All’interno della psicologia delle “sexual surrogates”

(marino demata) She’s lost control (Lei ha perso il controllo) è un film indipendente americano che tratta di una professione poco conosciuta in Italia, ma abbastanza diffusa in America: quella della “surrogata sessuale”. Questa strana espressione esprime l’attività del terapeuta che, attraverso un percorso di conoscenza e di graduale avvicinamento fisico, riesce ad ottenere miglioramenti da  pazienti affetti da disturbi sessuali, che impediscono il raggiungimento della felicità nella vita di coppia. La protagonista di questo film, Ronah (Brooke Bloom), impegnata nello studio al fine di completare il suo master in psicologia comportamentale ha due pazienti che, per un motivo o per l’altro, non riescono a sbloccarsi sessualmente. Il compito della surrogata sessuale è dunque quello di instaurare un rapporto di fiducia basato sulla reciproca conoscenza anche fisica (un pazidente rifiutava assolutamente di togliersi la canottiera davanti a Ronah!).
Il gruppo delle “surrogate sessuali” è coordinato dal dottor Cassidy, al quale si relazionano periodicamente queste giovani professioniste, per comunicare i successi e le difficoltà incontrate nei rapporti con gli uomini affetti da problemi sessuali. Cassidy assegna un terzo paziente a Ronah, Johnny (Marc Menchaca), che ha caratteristiche ancora più complesse dei due precedenti pazienti, per il suo atteggiamento chiuso e impenetrabile. Per Ronah è una sfida con se stessa riuscire a far superare barriere di timidezza e di ritrosia al suo paziente. Comincia dal contatto fisico reciproco: uno è passivo e l’altra è attiva e viceversa. Si inizia col toccarsi le dita di una mano fino al gomito, con un movimento che dovrebbe far riacquistare a Johnny il senso della fiducia nell’altra e il piacere del contatto fisico. I risultati non sono incoraggianti e l’accanimento di Ronah presto si trasforma in simpatia e attrazione, che la spingono a letto col suo paziente. La professione non esclude a priori che i contatti fisici possano arrivare fino a questo punto. Ma quello che sicuramente è escluso da ogni forma di psicologia è il coinvolgimento emotivo e affettivo del terapeuta verso il proprio paziente: insomma quella perdita del controllo menzionata nel titolo stesso del film

C’è da aggiungere che, nel corso della narrazione, Ronah, a sua volta, mostra aspetti discutibili della sua personalità: ha congelato le proprie ovaie per una possibile futura maternità; interrompe le comunicazioni con suo fratello Andro, che vive in Canada, pur sentendo da lui che la loro anziana madre, probabilmente in preda a demenza senile, è scomparsa da casa; ha dei problemi con la sua vicina, dal cui appartamento arrivano perdite di acqua. Sono situazioni che Ronah non riesce a gestire alla meglio. Ma riuscirà alla fine ad avere successo col suo paziente più difficile e refrattario ad ogni tentativo di vera e autentica comunicazione?
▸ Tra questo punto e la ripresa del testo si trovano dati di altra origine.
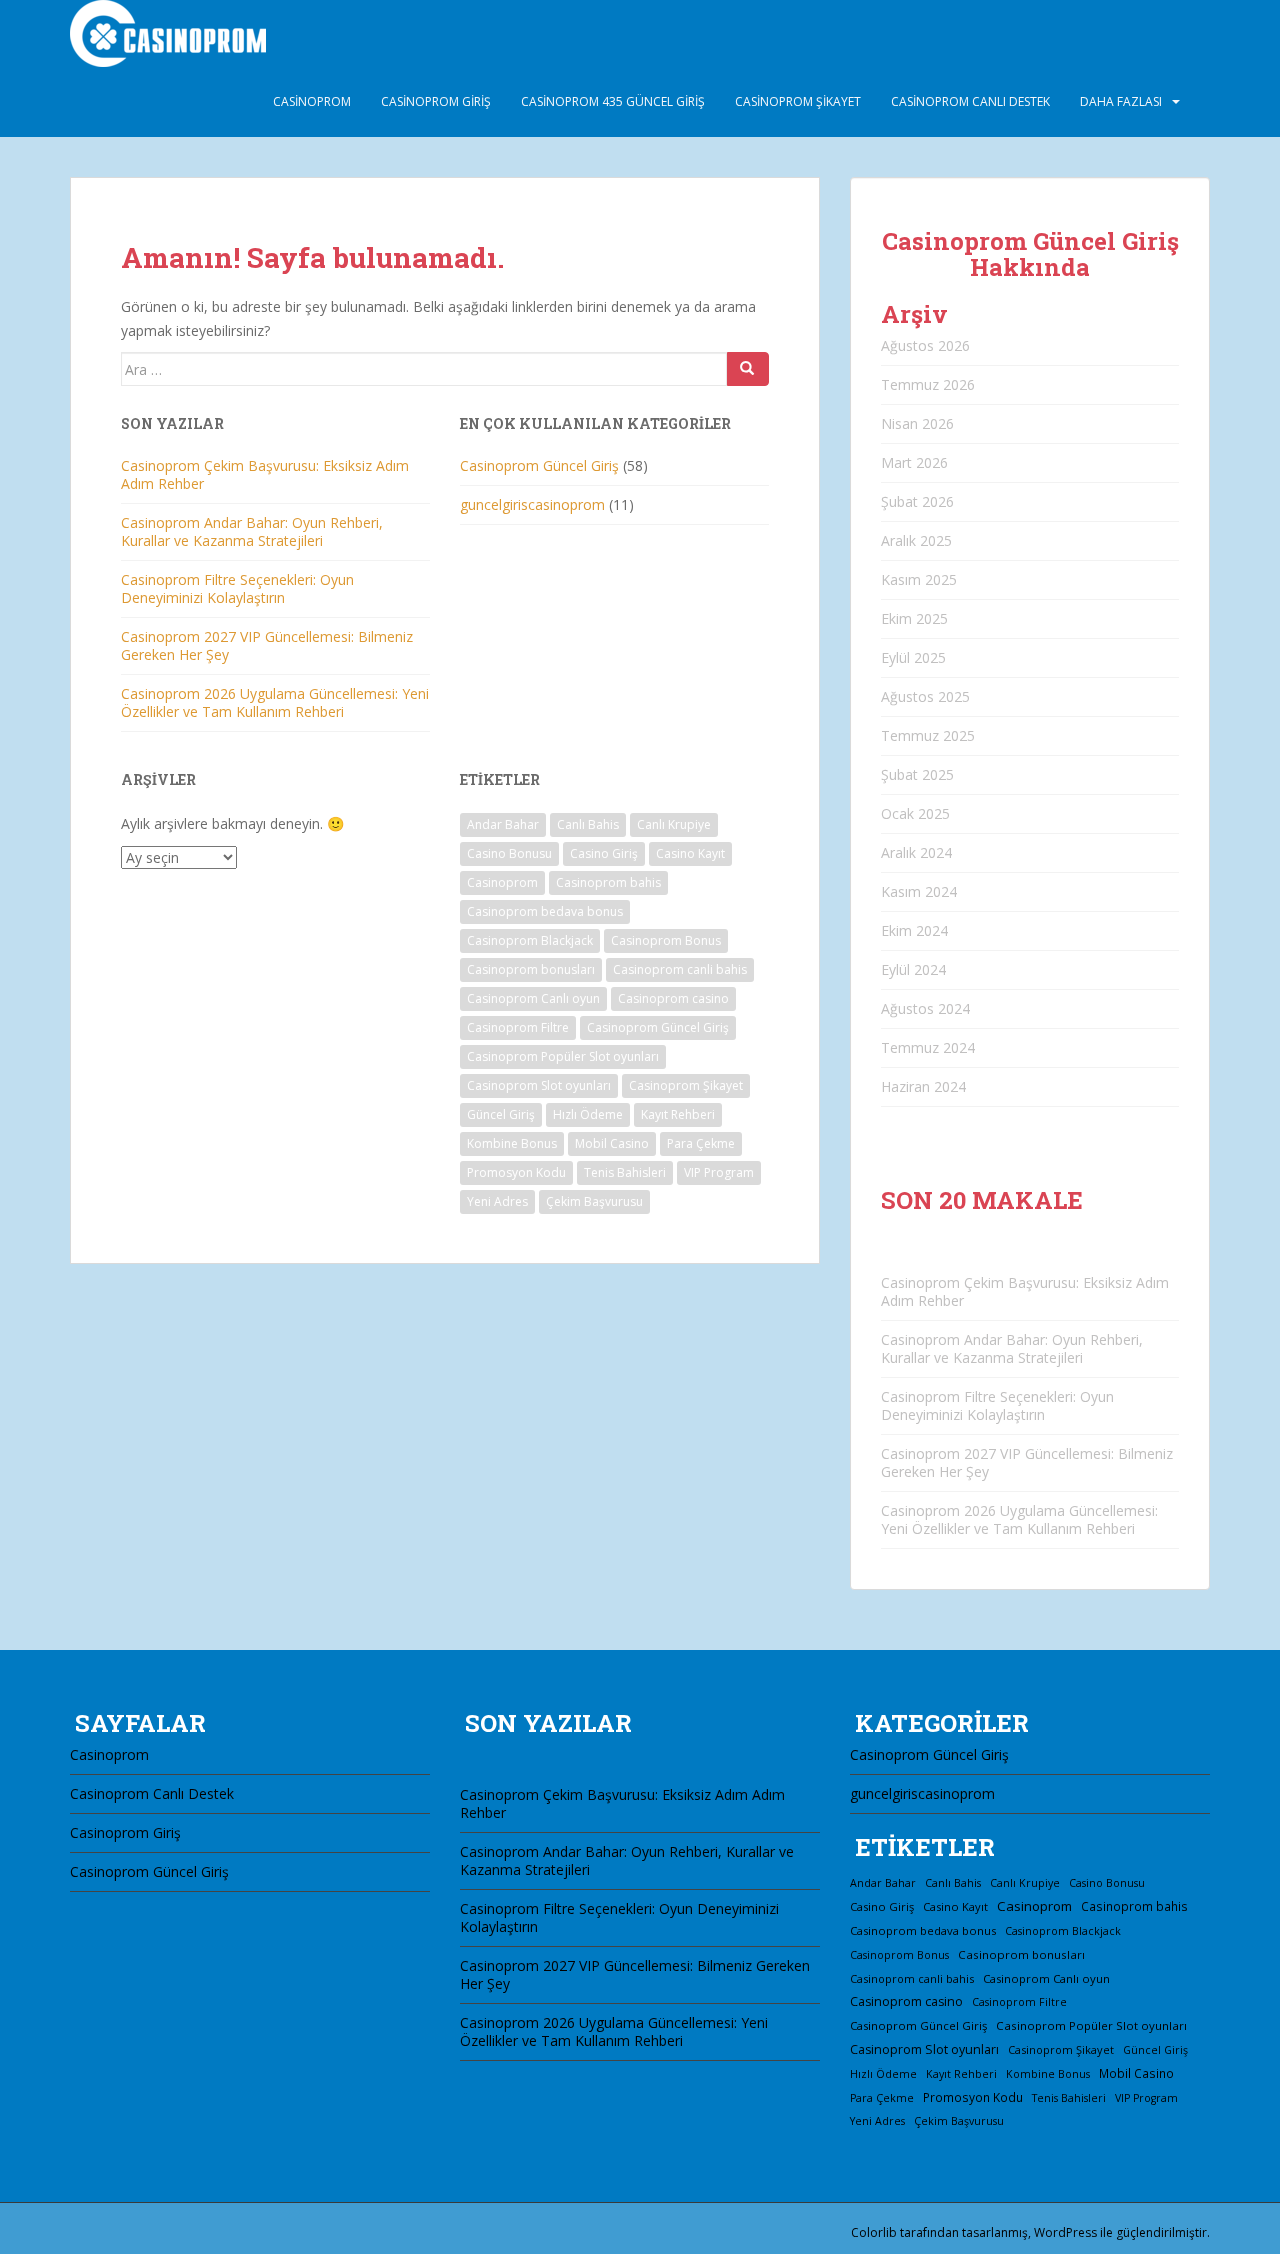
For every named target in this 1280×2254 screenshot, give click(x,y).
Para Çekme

Il film della regista esordiente di  origini tedesche Anja Marquart è interessante, perché ci fa conoscere una nuova professione e perché ci introduce nel mondo delle paure del sesso e dei rapporti umani, che è molto più vasto di quanto possiamo credere. Malgrado i problemi personali che, come abbiamo visto, anche la stessa terapeuta si porta dietro, è sicuramente interessante la dedizione con la quale svolge il proprio lavoro, redigendo di volta in volta degli interessanti report sui progressi riscontrati e sulle caratteristiche di ogni singola seduta.
Il film ha ricevuto un importante riconoscimento al Festival di Berlino del 2014, ma, a nostro giudizio, malgrado l’interesse che suscita l’argomento, lascia però nello spettatore un senso di incompiutezza, come un manufatto per il quale manca l’ultima mano di vernice e non si sa perché mai non sia stata passata. Attenzione: non perché la regista chieda al pubblico di ragionarci su e completare l’opera in solitudine. Questo è un lusso che poteva permettersi Kiarostami e tanti altri grandi registi. Qui non c’è nulla da completare, ma sarebbe stato necessario che il lavoro avesse presentato meno lacune di sceneggiatura, che è stata poi scritta dalla stessa regista. Queste lacune non inficiano l’interesse per gli argomenti trattati, ma reclamano una completezza delle tematiche che sembra ad un certo punto sfuggire di mano alla nostra giovane regista, che sembra dunque anche lei affetta dalla perdita del controllo.